I started out on platforming favourites like Commander Keen, Crystal Caves and Duke Nukem (you know, back when the Duke Nukem series was ACTUAL satire). Games were expensive, though, and nowhere near as commonplace as they are now. I didn’t get new games very often, and when I did, I’d play them for months.
My family’s move to Kuala Lumpur in the late ’90s also marked my sudden immersion in a world where pirated products were sold as casually on the street and in malls as food – where pirated games were so common that no retail outlet even bothered selling genuine games anymore. Myst, a game that I had been eyeing sadly for a year with no hope of buying with my eleven-year-old’s weekly pocket money income, was sudden extremely affordable to me. It was the first game I purchased once the family had settled down and our computer was in operation again.
After all that longing, I found it to be one of the most dull and overhyped games I had ever played.
But who cared? It had cost me only RM10, the equivalent of less than five Australian dollars back then. I bought other games instead. My brother, too, bought games. We were soon swimming in dozens, even hundreds of pirated games in their little plastic sleeves, all the games I had once dreamed of owning but had no chance of affording in Australia. It became necessary for my brother and I to eventually each be given our own computer, as we had so many cheap games between us that sharing time on the family computer was simply not feasible.
The gaming habit persisted throughout my high school years. It was entirely normal for me to get home from school and sit down to an hours-long session of Rollercoaster Tycoon, the Longest Journey, No One Lives Forever, or whatever other game had captured my attention for the moment. With so many affordable games available to me, figuring out which ones were worth playing was crucial, because I simply didn’t have time for them all. I became critical of what I played. I began reading my brother’s imported issues of PC Gamer, and toyed with the fantasy of eventually becoming a game reviewer myself.

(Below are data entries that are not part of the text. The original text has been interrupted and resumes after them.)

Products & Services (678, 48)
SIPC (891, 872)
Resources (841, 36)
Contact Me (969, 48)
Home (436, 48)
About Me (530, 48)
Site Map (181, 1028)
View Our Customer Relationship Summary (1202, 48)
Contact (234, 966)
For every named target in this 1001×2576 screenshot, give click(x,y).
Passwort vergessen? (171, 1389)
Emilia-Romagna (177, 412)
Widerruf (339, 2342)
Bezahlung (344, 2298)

It never occurred once to me that piracy was bad, given how well it had served me; I assumed that people who expressed anger about it on internet forums were merely jealous that they did not own as many games as I did. Of course, since becoming a full-time games student and occasional games writer, I’ve now learnt what piracy does to the industry, and I don’t support it – but I won’t deny that I probably wouldn’t be where I am without it.
I don’t pirate games anymore. I have a little more money than I did when I was a teenager, and the availability of games on online outlets like Steam gives me little incentive to find games anywhere else.

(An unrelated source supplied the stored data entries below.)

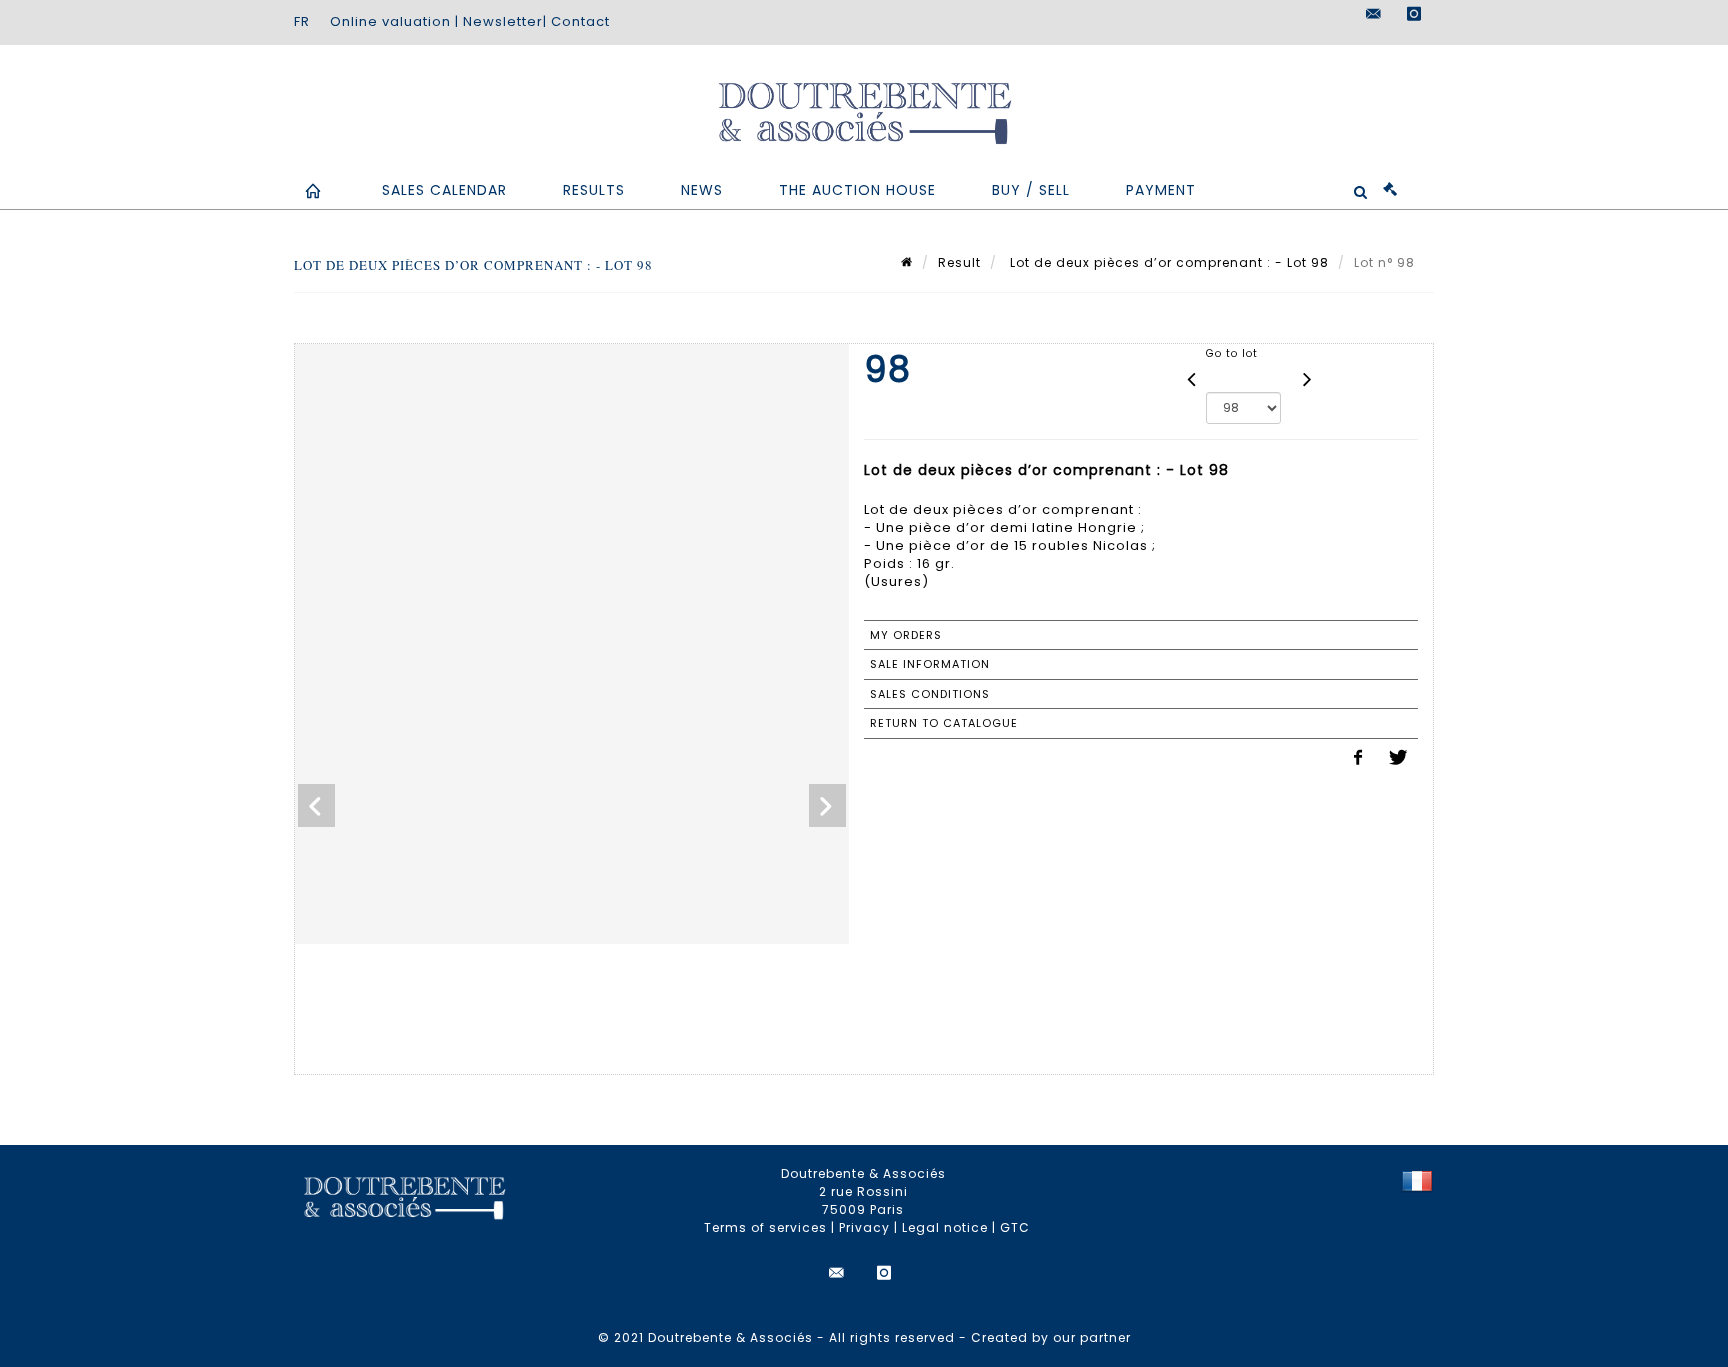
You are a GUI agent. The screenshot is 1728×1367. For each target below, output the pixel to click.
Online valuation (390, 21)
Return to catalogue (944, 723)
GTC (1015, 1227)
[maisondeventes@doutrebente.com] (1374, 14)
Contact (580, 21)
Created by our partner (1051, 1337)
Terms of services (765, 1227)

I will admit, though, that being back in Malaysia has me tempted again – for different reasons this time, I promise. I’m in the awkward position of wanting to pirate games that I already legitimately own, simply because the download speeds here are so slow in comparison to Australia’s. And yes, though some would probably find it a little sad that I’m still gaming while holidaying in the tropics, that’s simply the person I am, the person that growing up a gamer in Malaysia shaped me to be.